• Prompt: The entries are to be duplicated exactly, with nothing left out.

↓

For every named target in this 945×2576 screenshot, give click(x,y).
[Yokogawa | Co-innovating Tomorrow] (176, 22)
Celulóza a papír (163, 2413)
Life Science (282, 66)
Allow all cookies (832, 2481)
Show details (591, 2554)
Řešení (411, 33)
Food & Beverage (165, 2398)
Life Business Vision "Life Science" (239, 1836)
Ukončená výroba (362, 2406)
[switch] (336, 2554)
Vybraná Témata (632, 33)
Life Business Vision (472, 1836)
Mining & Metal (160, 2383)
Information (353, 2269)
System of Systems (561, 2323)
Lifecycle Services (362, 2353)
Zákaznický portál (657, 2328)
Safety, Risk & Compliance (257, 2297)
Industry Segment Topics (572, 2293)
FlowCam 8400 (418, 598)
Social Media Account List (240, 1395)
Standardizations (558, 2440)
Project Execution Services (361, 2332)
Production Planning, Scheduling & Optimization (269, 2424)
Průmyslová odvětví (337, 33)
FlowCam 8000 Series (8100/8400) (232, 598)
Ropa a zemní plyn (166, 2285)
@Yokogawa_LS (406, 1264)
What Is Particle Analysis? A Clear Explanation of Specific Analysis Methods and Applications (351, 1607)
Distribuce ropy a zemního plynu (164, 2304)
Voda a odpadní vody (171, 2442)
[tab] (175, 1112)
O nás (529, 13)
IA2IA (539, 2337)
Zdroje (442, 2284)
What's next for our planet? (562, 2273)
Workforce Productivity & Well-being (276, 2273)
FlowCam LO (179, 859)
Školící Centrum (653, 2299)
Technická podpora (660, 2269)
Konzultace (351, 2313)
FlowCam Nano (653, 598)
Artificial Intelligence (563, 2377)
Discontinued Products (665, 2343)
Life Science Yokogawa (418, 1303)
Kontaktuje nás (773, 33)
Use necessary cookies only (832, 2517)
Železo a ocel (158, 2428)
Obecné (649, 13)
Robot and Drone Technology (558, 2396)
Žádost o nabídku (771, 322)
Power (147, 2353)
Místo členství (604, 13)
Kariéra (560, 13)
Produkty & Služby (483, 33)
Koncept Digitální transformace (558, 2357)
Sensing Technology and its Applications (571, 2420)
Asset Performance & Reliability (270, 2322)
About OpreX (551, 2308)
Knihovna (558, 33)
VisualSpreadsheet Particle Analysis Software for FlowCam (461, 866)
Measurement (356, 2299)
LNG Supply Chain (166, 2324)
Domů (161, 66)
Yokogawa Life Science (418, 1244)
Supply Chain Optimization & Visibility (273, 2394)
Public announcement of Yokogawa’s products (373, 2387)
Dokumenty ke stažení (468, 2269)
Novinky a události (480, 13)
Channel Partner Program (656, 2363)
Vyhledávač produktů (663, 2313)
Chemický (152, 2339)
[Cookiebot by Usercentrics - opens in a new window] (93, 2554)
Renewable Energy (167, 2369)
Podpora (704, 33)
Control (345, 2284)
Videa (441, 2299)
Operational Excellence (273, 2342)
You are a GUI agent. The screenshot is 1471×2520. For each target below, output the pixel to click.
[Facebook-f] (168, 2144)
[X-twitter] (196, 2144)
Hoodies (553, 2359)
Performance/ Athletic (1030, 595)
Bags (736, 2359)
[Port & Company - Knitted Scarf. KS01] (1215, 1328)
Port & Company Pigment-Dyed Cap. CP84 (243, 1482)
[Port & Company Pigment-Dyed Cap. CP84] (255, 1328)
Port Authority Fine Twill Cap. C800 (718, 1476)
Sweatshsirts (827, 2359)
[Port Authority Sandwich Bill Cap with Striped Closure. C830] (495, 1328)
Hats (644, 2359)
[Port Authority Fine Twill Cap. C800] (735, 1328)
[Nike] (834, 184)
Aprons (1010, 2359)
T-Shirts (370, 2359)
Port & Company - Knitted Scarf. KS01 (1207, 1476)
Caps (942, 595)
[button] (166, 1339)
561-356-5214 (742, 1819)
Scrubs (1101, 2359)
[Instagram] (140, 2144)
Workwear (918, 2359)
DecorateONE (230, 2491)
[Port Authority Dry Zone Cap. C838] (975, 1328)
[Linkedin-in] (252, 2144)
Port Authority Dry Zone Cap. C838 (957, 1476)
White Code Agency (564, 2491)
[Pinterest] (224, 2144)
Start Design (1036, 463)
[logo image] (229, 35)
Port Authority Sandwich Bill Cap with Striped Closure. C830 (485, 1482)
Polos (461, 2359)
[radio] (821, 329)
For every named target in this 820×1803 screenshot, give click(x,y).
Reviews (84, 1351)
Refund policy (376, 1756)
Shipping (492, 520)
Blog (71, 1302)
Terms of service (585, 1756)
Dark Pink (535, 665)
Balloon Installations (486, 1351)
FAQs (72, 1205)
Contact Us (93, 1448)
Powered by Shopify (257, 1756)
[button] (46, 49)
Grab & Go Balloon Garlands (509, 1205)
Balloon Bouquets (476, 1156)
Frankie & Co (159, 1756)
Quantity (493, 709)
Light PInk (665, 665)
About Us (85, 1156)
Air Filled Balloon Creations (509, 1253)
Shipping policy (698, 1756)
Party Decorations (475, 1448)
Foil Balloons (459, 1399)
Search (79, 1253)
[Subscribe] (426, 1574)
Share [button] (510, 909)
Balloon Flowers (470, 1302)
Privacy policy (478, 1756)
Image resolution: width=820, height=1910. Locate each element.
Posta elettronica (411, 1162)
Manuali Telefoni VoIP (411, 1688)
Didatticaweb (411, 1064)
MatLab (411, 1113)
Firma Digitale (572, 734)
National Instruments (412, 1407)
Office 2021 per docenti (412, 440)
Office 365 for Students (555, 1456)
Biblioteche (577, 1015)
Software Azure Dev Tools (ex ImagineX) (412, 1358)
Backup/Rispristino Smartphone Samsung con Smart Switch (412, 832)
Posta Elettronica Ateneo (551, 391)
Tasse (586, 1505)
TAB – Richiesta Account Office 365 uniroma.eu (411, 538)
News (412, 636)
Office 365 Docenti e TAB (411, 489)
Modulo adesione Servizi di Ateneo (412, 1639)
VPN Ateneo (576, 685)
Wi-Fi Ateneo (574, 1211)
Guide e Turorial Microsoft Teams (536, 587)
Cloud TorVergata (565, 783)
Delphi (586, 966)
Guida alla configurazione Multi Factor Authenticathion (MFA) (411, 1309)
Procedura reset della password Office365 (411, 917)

↑

• The answer:
For every named target in this 945×2576 screenshot, give click(x,y).
[Yokogawa | Co-innovating Tomorrow] (176, 22)
Celulóza a papír (163, 2413)
Life Science (282, 66)
Allow all cookies (832, 2481)
Show details (591, 2554)
Řešení (411, 33)
Food & Beverage (165, 2398)
Life Business Vision "Life Science" (239, 1836)
Ukončená výroba (362, 2406)
[switch] (336, 2554)
Vybraná Témata (632, 33)
Life Business Vision (472, 1836)
Mining & Metal (160, 2383)
Information (353, 2269)
System of Systems (561, 2323)
Lifecycle Services (362, 2353)
Zákaznický portál (657, 2328)
Safety, Risk & Compliance (257, 2297)
Industry Segment Topics (572, 2293)
FlowCam 8400 (418, 598)
Social Media Account List (240, 1395)
Standardizations (558, 2440)
Project Execution Services (361, 2332)
Production Planning, Scheduling & Optimization (269, 2424)
Průmyslová odvětví (337, 33)
FlowCam 8000 Series (8100/8400) (232, 598)
Ropa a zemní plyn (166, 2285)
@Yokogawa_LS (406, 1264)
What Is Particle Analysis? A Clear Explanation of Specific Analysis Methods and Applications (351, 1607)
Distribuce ropy a zemního plynu (164, 2304)
Voda a odpadní vody (171, 2442)
[tab] (175, 1112)
O nás (529, 13)
IA2IA (539, 2337)
Zdroje (442, 2284)
What's next for our planet? (562, 2273)
Workforce Productivity & Well-being (276, 2273)
FlowCam LO (179, 859)
Školící Centrum (653, 2299)
Technická podpora (660, 2269)
Konzultace (351, 2313)
FlowCam Nano (653, 598)
Artificial Intelligence (563, 2377)
Discontinued Products (665, 2343)
Life Science Yokogawa (418, 1303)
Kontaktuje nás (773, 33)
Use necessary cookies only (832, 2517)
Železo a ocel (158, 2428)
Obecné (649, 13)
Robot and Drone Technology (558, 2396)
Žádost o nabídku (771, 322)
Power (147, 2353)
Místo členství (604, 13)
Kariéra (560, 13)
Produkty & Služby (483, 33)
Koncept Digitální transformace (558, 2357)
Sensing Technology and its Applications (571, 2420)
Asset Performance & Reliability (270, 2322)
About OpreX (551, 2308)
Knihovna (558, 33)
VisualSpreadsheet Particle Analysis Software for FlowCam (461, 866)
Measurement (356, 2299)
LNG Supply Chain (166, 2324)
Domů (161, 66)
Yokogawa Life Science (418, 1244)
Supply Chain Optimization & Visibility (273, 2394)
Public announcement of Yokogawa’s products (373, 2387)
Dokumenty ke stažení (468, 2269)
Novinky a události (480, 13)
Channel Partner Program (656, 2363)
Vyhledávač produktů (663, 2313)
Chemický (152, 2339)
[Cookiebot by Usercentrics - opens in a new window] (93, 2554)
Renewable Energy (167, 2369)
Podpora (704, 33)
Control (345, 2284)
Videa (441, 2299)
Operational Excellence (273, 2342)
You are a GUI agent. The screenshot is 1471×2520. For each target below, output the pixel to click.
[Facebook-f] (168, 2144)
[X-twitter] (196, 2144)
Hoodies (553, 2359)
Performance/ Athletic (1030, 595)
Bags (736, 2359)
[Port & Company - Knitted Scarf. KS01] (1215, 1328)
Port & Company Pigment-Dyed Cap. CP84 (243, 1482)
[Port & Company Pigment-Dyed Cap. CP84] (255, 1328)
Port Authority Fine Twill Cap. C800 (718, 1476)
Sweatshsirts (827, 2359)
[Port Authority Sandwich Bill Cap with Striped Closure. C830] (495, 1328)
Hats (644, 2359)
[Port Authority Fine Twill Cap. C800] (735, 1328)
[Nike] (834, 184)
Aprons (1010, 2359)
T-Shirts (370, 2359)
Port & Company - Knitted Scarf. KS01 (1207, 1476)
Caps (942, 595)
[button] (166, 1339)
561-356-5214 (742, 1819)
Scrubs (1101, 2359)
[Instagram] (140, 2144)
Workwear (918, 2359)
DecorateONE (230, 2491)
[Port Authority Dry Zone Cap. C838] (975, 1328)
[Linkedin-in] (252, 2144)
Port Authority Dry Zone Cap. C838 (957, 1476)
White Code Agency (564, 2491)
[Pinterest] (224, 2144)
Start Design (1036, 463)
[logo image] (229, 35)
Port Authority Sandwich Bill Cap with Striped Closure. C830 (485, 1482)
Polos (461, 2359)
[radio] (821, 329)
For every named target in this 820×1803 screenshot, give click(x,y).
Reviews (84, 1351)
Refund policy (376, 1756)
Shipping (492, 520)
Blog (71, 1302)
Terms of service (585, 1756)
Dark Pink (535, 665)
Balloon Installations (486, 1351)
FAQs (72, 1205)
Contact Us (93, 1448)
Powered by Shopify (257, 1756)
[button] (46, 49)
Grab & Go Balloon Garlands (509, 1205)
Balloon Bouquets (476, 1156)
Frankie & Co (159, 1756)
Quantity (493, 709)
Light PInk (665, 665)
About Us (85, 1156)
Air Filled Balloon Creations (509, 1253)
Shipping policy (698, 1756)
Party Decorations (475, 1448)
Foil Balloons (459, 1399)
Search (79, 1253)
[Subscribe] (426, 1574)
Share [button] (510, 909)
Balloon Flowers (470, 1302)
Privacy policy (478, 1756)
Image resolution: width=820, height=1910. Locate each element.
Posta elettronica (411, 1162)
Manuali Telefoni VoIP (411, 1688)
Didatticaweb (411, 1064)
MatLab (411, 1113)
Firma Digitale (572, 734)
National Instruments (412, 1407)
Office 2021 per docenti (412, 440)
Office 365 for Students (555, 1456)
Biblioteche (577, 1015)
Software Azure Dev Tools (ex ImagineX) (412, 1358)
Backup/Rispristino Smartphone Samsung con Smart Switch (412, 832)
Posta Elettronica Ateneo (551, 391)
Tasse (586, 1505)
TAB – Richiesta Account Office 365 uniroma.eu (411, 538)
News (412, 636)
Office 365 Docenti e TAB (411, 489)
Modulo adesione Servizi di Ateneo (412, 1639)
VPN Ateneo (576, 685)
Wi-Fi Ateneo (574, 1211)
Guide e Turorial Microsoft Teams (536, 587)
Cloud TorVergata (565, 783)
Delphi (586, 966)
Guida alla configurazione Multi Factor Authenticathion (MFA) (411, 1309)
Procedura reset della password Office365 (411, 917)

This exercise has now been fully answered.